June 22–26, 2014
Leipzig, Germany

Presentation Details

Name: Sparsifying Synchronizations for High-Performance Shared-Memory Sparse Triangular Solver
Time: Tuesday, June 24, 2014
03:45 pm - 04:15 pm
Room:   Hall 4
CCL - Congress Center Leipzig
Breaks:04:15 pm - 05:15 pm Coffee Break
Speaker:   Jongsoo Park, Intel
Abstract:   The last decade has seen rapid growth of single-chip multi-processors (CMPs), which have been leveraging Moore’s law to deliver high concurrency via increases in the number of cores and vector width. Modern CMPs execute from several hundreds to several thousands concurrent operations per second, while their memory subsystem delivers from tens to hundreds Giga-bytes per second bandwidth.
Taking advantage of these parallel resources requires highly tuned parallel implementations of key computational kernels, which form the back-bone of modern HPC. Sparse triangular solver is one such kernel and is the focus of this paper.

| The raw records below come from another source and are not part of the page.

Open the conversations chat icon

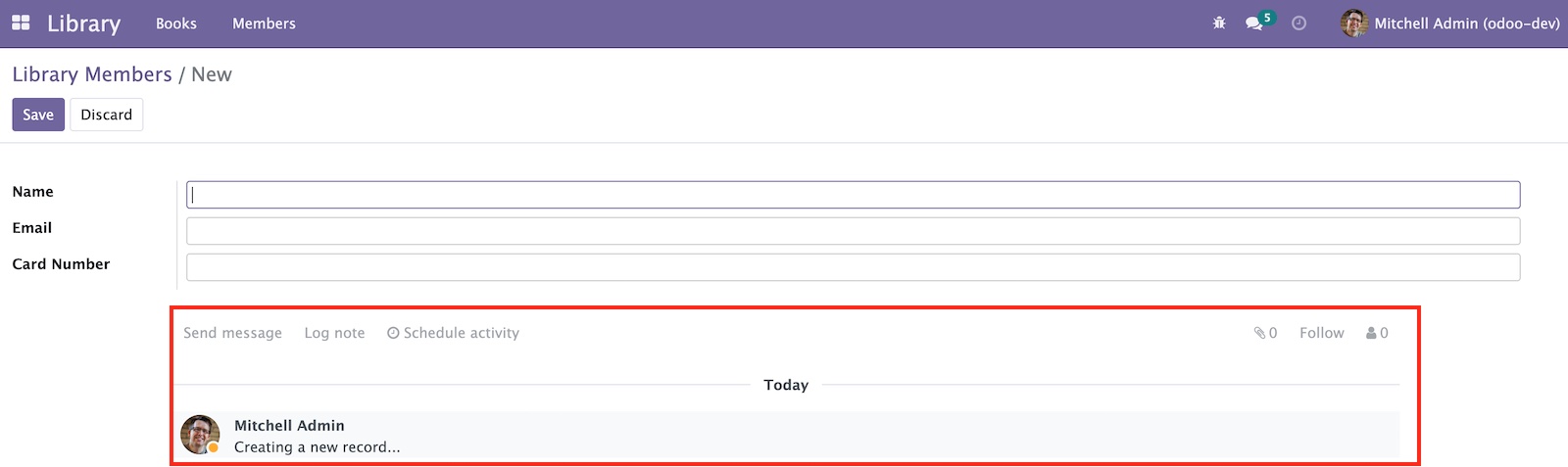tap(1253, 23)
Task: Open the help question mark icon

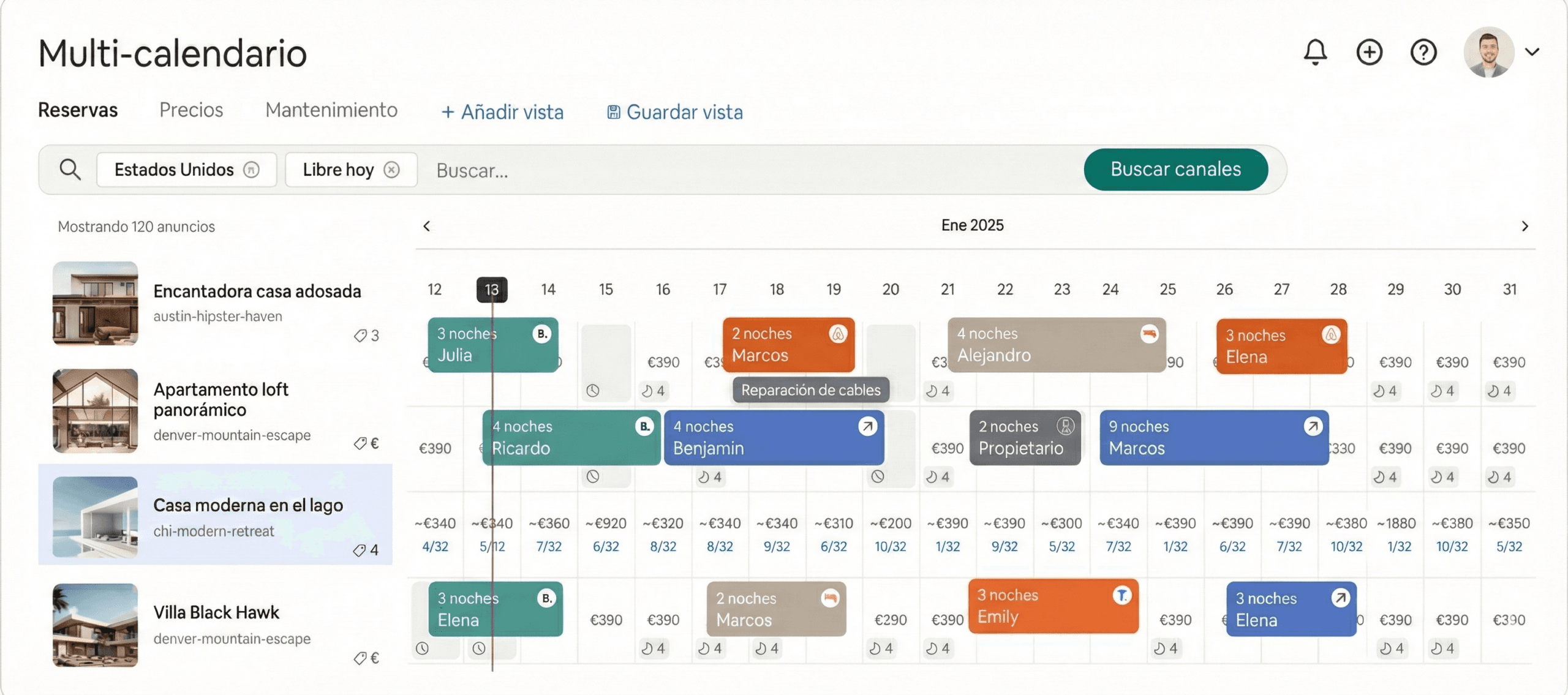Action: (1423, 52)
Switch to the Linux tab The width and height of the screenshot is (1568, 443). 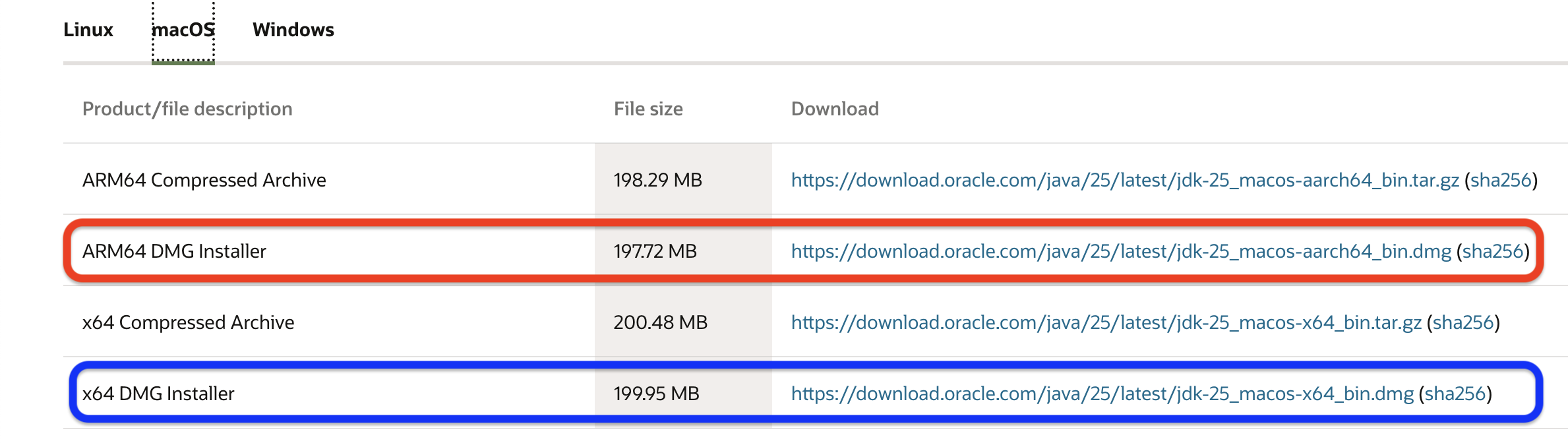coord(88,30)
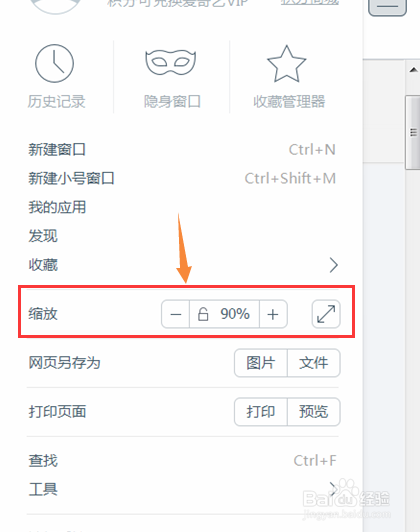This screenshot has height=532, width=420.
Task: Expand the 工具 submenu arrow
Action: click(333, 489)
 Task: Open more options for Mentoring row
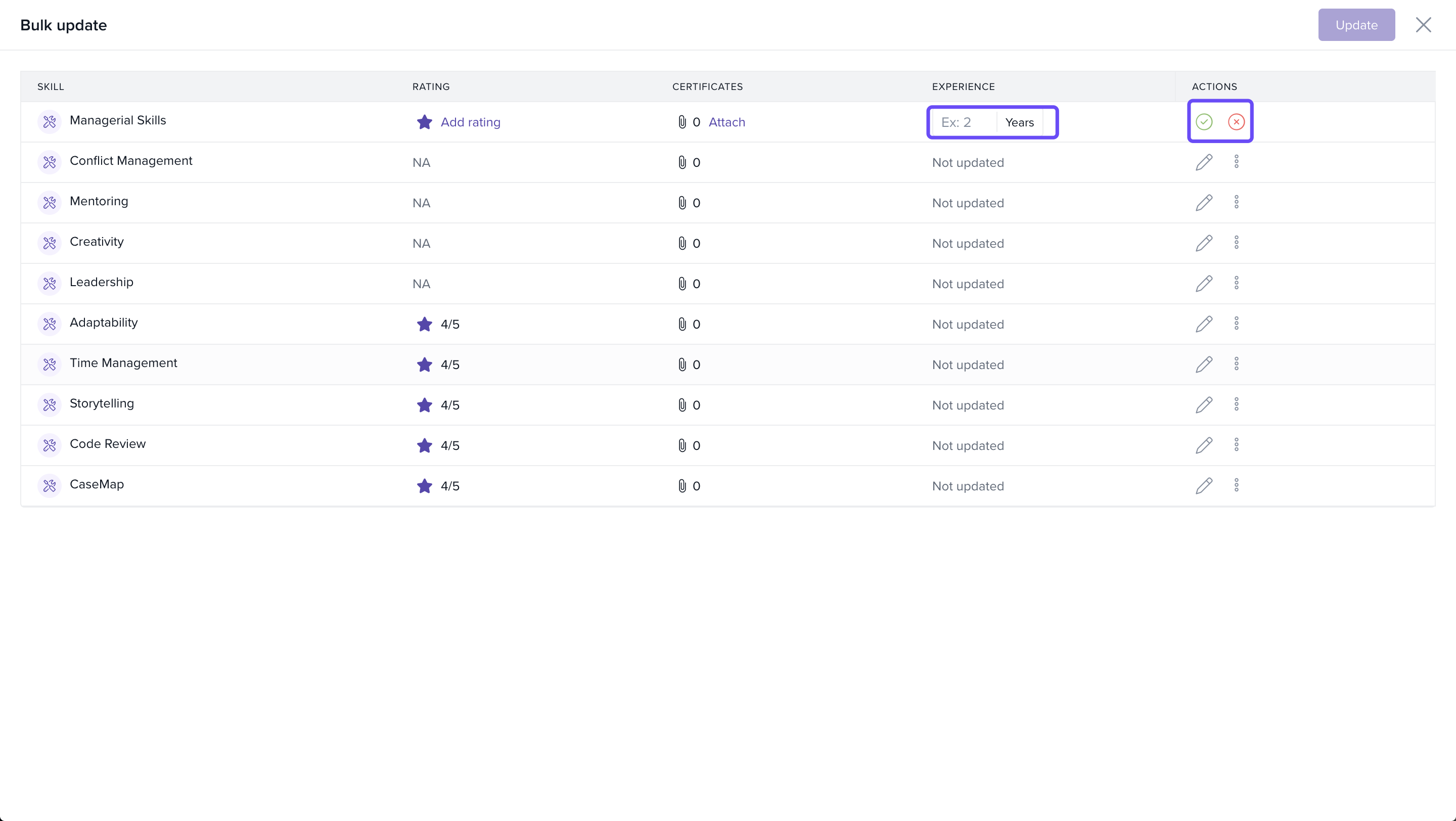pyautogui.click(x=1236, y=202)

It is widely used in several types of sparse linear solvers, and it is commonly considered challenging to parallelize and scale even on a moderate number of cores. This challenge is due to the fact that triangular solver typically has limited task-level parallelism and relies on fine-grain synchronization to exploit this parallelism, compared to data-parallel operations such as sparse matrix-vector multiplication.
This paper presents synchronization sparsification technique that significantly reduces the overhead of synchronization in sparse triangular solver and improves its scalability. We discover that a majority of task dependencies are redundant in task dependency graphs which are used to model the flow of computation in sparse triangular solver. We propose an approximate sparsification algorithm, which quickly eliminates more than 90% of these dependencies, substantially reducing synchronization overhead. As a result, on a 12-core Intel Xeon processor, our approach improves the performance of sparse triangular solver by 1.7x, compared
to the conventional level-scheduling with barrier synchronization. This, in turn, leads to a 1.4x speedup in a pre-conditioned conjugate gradient solver.

Jongsoo Park, Mikhail Smelyanskiy & Pradeep Dubey, Intel